From the Guidelines
The American College of Obstetricians and Gynecologists (ACOG) recommends bimanual pelvic examination as part of comprehensive gynecologic care, though not necessarily at every visit, based on expert opinion and moderate-quality evidence 1.
Key Points
- ACOG supports bimanual examination during initial assessment, when evaluating specific gynecologic complaints, and as part of periodic well-woman visits in certain circumstances.
- The procedure allows detection of abnormalities such as masses, tenderness, or organ enlargement that might indicate conditions like fibroids, ovarian cysts, or pelvic inflammatory disease.
- However, the frequency of bimanual exams should be determined through shared decision-making between patient and provider, considering the patient's age, risk factors, and medical history.
- For asymptomatic women, especially those under 21 or not sexually active, routine bimanual exams may not be necessary at every visit, as the current evidence shows that harms outweigh any demonstrated benefits associated with the screening pelvic examination 1.
Evidence Summary
The evidence from the American College of Physicians (ACP) suggests that screening pelvic examination in asymptomatic, nonpregnant, adult women does not reduce mortality or morbidity rates, and may lead to harms such as fear, anxiety, embarrassment, pain, and discomfort 1.
Clinical Considerations
- The ACP recommends against performing screening pelvic examination in asymptomatic, nonpregnant, adult women, with a strong recommendation and moderate-quality evidence 1.
- The total annual cost of preventive gynecologic examinations and associated laboratory and radiologic services in the United States is estimated to be $2.6 billion, with Medicare payments from 2013 being $38.11 for a screening pelvic examination and $45.93 for collection of a Papanicolaou (Pap) smear specimen 1.
Recommendation
Based on the evidence, it is recommended to perform bimanual pelvic examination only when clinically indicated, and not as a routine screening test for asymptomatic women, in order to minimize harms and reduce unnecessary costs 1.
From the Research
Bimanual Examination Recommendations
- The American College of Obstetricians and Gynecologists (ACOG) recommends that pelvic examinations be performed when indicated by medical history or symptoms 2.
- ACOG suggests that the decision to perform a pelvic examination should be a shared decision between the patient and her obstetrician-gynecologist or other gynecologic care provider 2.
- There is no evidence to support a recommendation for or against performing a routine screening pelvic examination among asymptomatic, nonpregnant women who are not at increased risk of any specific gynecologic condition 2.
Importance of Bimanual Examination
- A survey of US obstetrician-gynecologists found that nearly all perform bimanual pelvic examinations in asymptomatic women across the lifespan, although the importance placed on the examinations and reasons for conducting them vary 3.
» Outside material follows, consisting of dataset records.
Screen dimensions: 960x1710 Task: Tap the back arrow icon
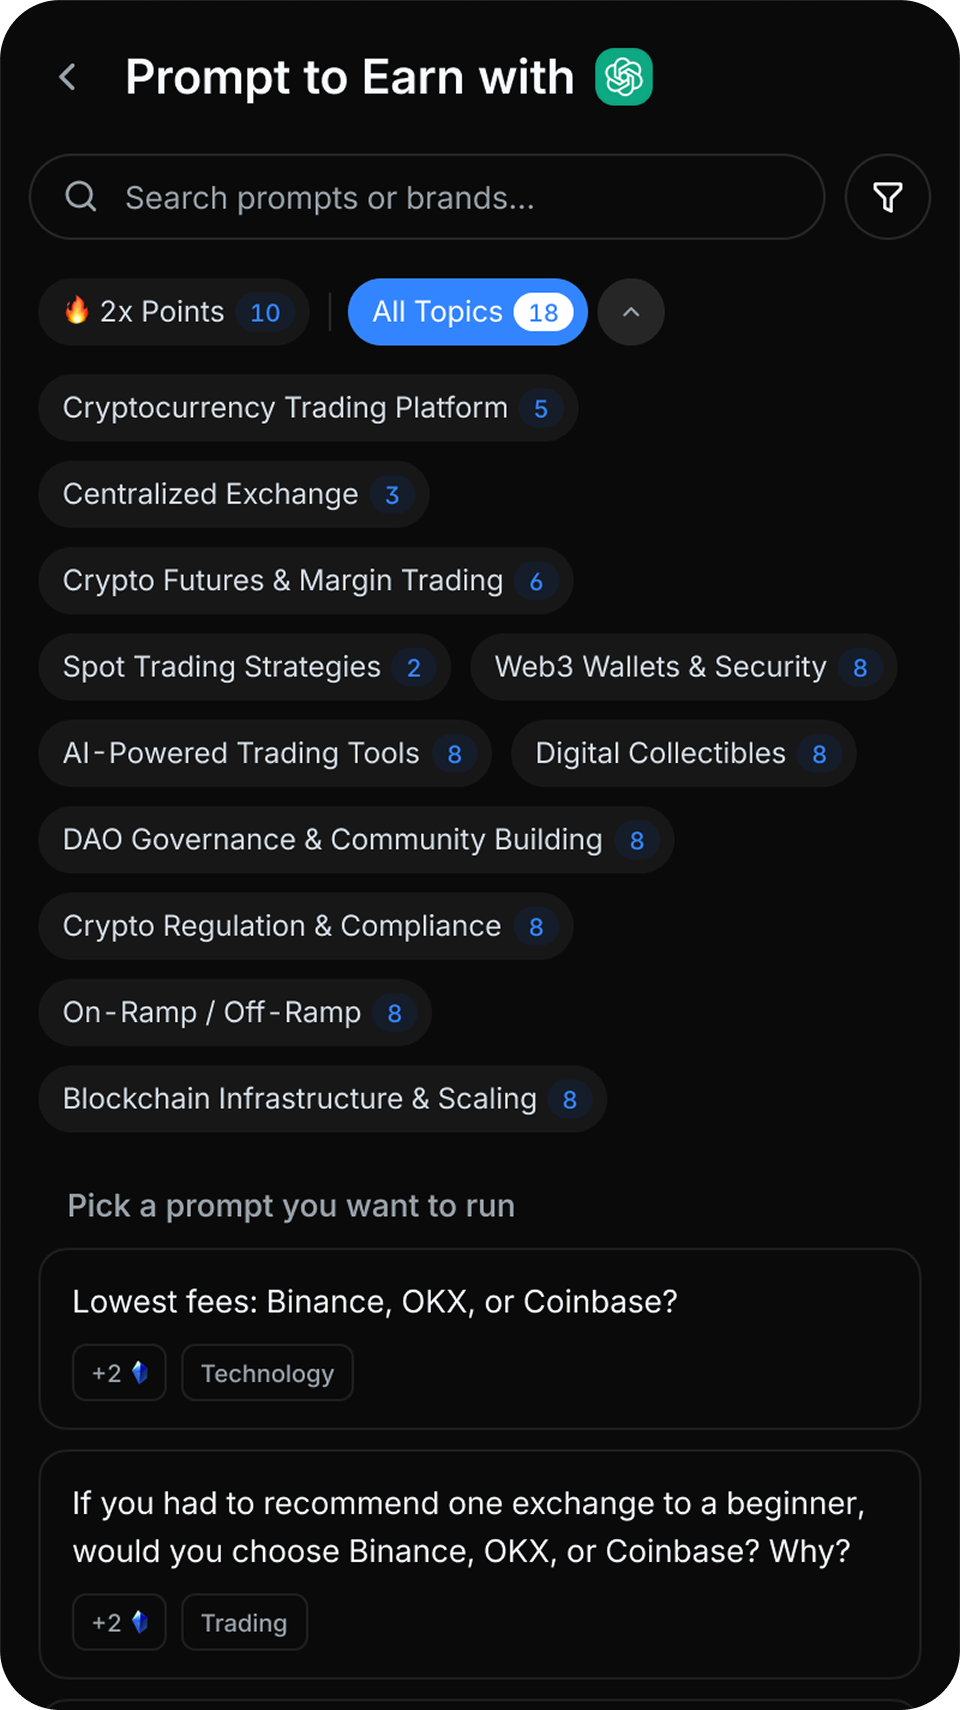click(67, 77)
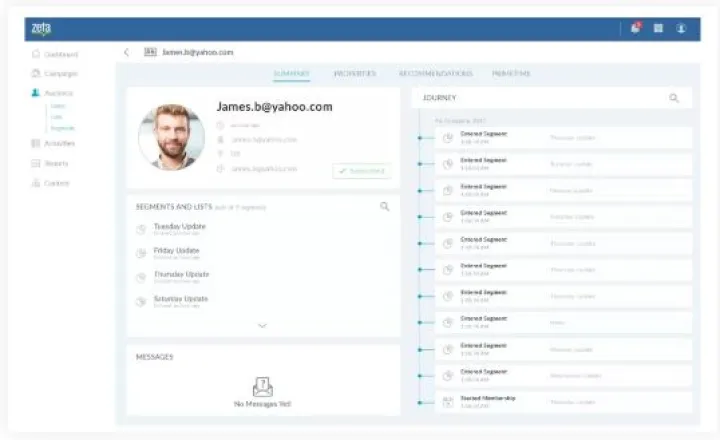Search within Segments and Lists panel
The width and height of the screenshot is (720, 440).
click(x=385, y=206)
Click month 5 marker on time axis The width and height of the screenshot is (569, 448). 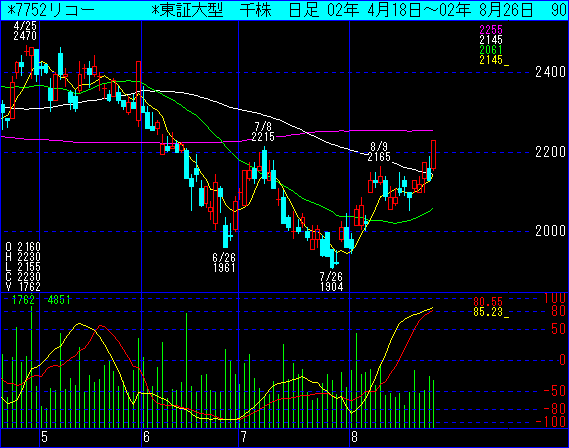point(44,437)
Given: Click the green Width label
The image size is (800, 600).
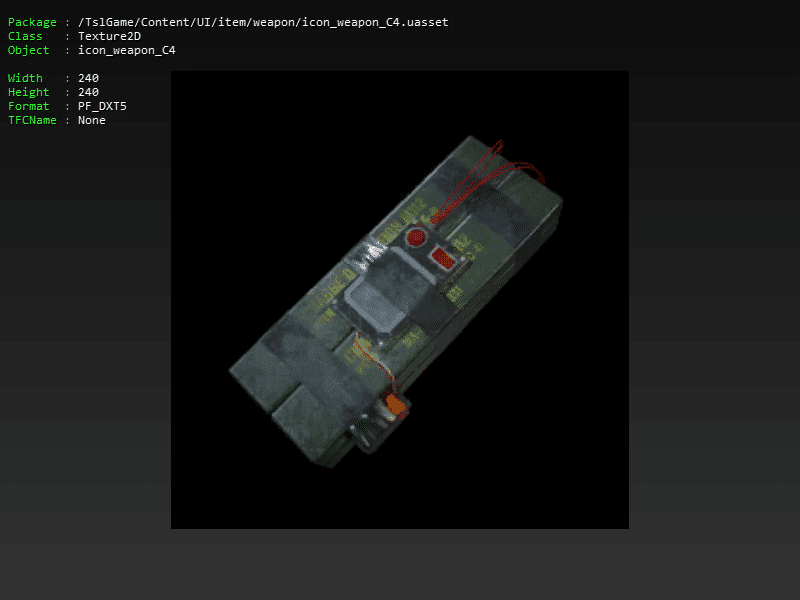Looking at the screenshot, I should (x=25, y=78).
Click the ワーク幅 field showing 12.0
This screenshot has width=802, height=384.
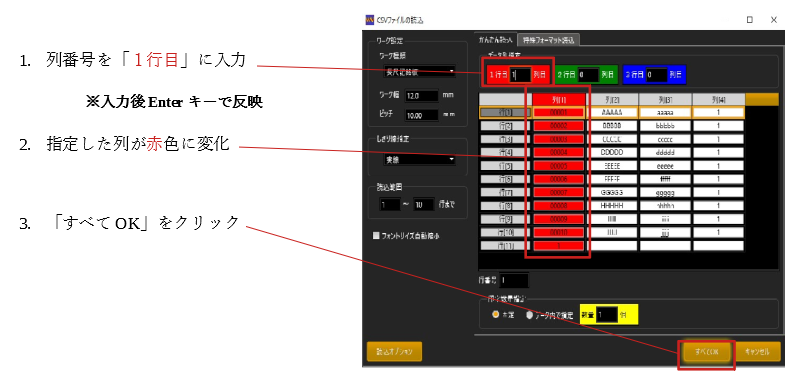pos(422,96)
- Reasons cited as very important for performing bimanual pelvic examinations include detection of ovarian cancer, identification of benign uterine and ovarian conditions, patient reassurance, and adherence to standard medical practices 3.
Effectiveness of Bimanual Examination
- A systematic review found that the bimanual pelvic examination lacks accuracy as a screening test for ovarian cancer and as a way to distinguish benign from malignant lesions 4.
- The review also found that the positive predictive value of an abnormal pelvic examination is only 1% in a typical screening population 4.
Guidelines for Pelvic Examinations
- ACOG recommends routine assessments in primary and preventive care for women based on age and risk factors 5.
- Women with current or a history of cervical dysplasia, gynecologic malignancy, or in utero diethylstilbestrol exposure should be screened and managed according to guidelines specific to those gynecologic conditions 2.